Protect the Children

Slave To The Beat

It’s deadly and alluring,
the sound of pounding heat,
enslaving all
who dare succumb
to the temptations of
the forbidden beat…

– Bad Religion, “Forbidden Beat”

It is the solemn duty of the young to obliterate the expectations of the old. Each new generation of adolescents chisel their identity from their parents’ ideals, terrifying their elders and seizing them with a deep ontological fear of the future. With a certain punk attitude, I held it as a certainty that I would never experience this fear from a videogame.

I was wrong.

Please Insert Soul
Take Dance Dance Revolution and remove the social catastrophe of being seen dancing in a mall, and you have the basic concept behind Audition, created by T3 Entertainment and originally published by Yedang Online in Korea, now distributed in North America by Nexon. Add a dash of Rez-like trance, a competitive but affectionate social community and a healthy dose of licensed pop songs, and you have a game that is fast-paced, hypnotic and utterly terrifying.
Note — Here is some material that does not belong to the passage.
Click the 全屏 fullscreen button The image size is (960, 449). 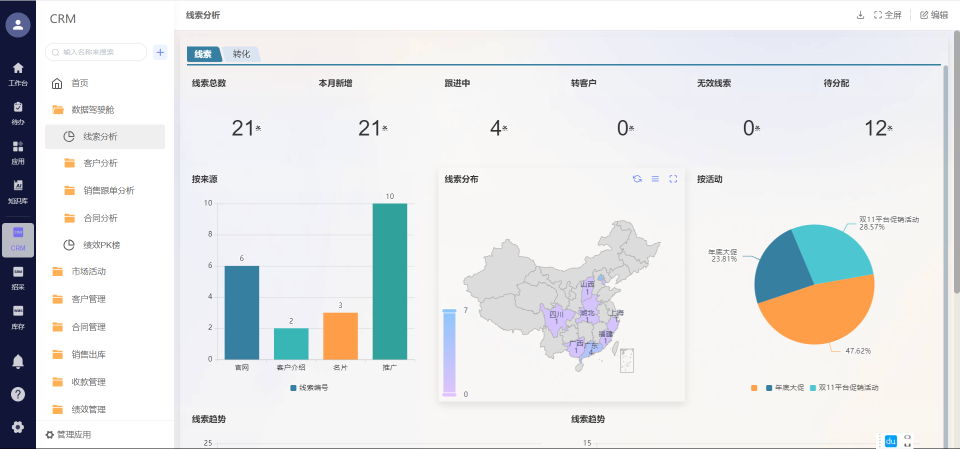tap(887, 15)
I stumbled into Audition’s Matrix-like world more or less by accident while researching rhythm games; it was a quick download, and free, to boot. In short order, I found myself piloting a generic, uber-cute avatar and surfing channel-style for “beginner” game lobbies, looking for action. Most of the available games were “normal,” with various street names associated with their specific styles: “CC4/CC8,” “b-boy,” etc. “Normal” mode consists of a matching mechanic whereby players replicate sequences of arrow-key and spacebar presses to make their avatars dance. Eventually I settled on “Beat Up” mode. Beat Up more closely replicates Dance Dance Revolution than any other Audition game mode: Arrows scroll toward the center of the screen where players must match their keystrokes to the beat of the music. Keep up, and your avatar unleashes a flurry of slick dance moves; lose the beat and your avatar shakes its head in full-fledged teenage disdain.

I’ve played hard games, but even a game like Mega Man feels beatable. It might be wickedly difficult, but you still get the sense that if you played it long enough and worked hard enough, you’d eventually finish it. It’s just a matter of time investment and sheer force of will.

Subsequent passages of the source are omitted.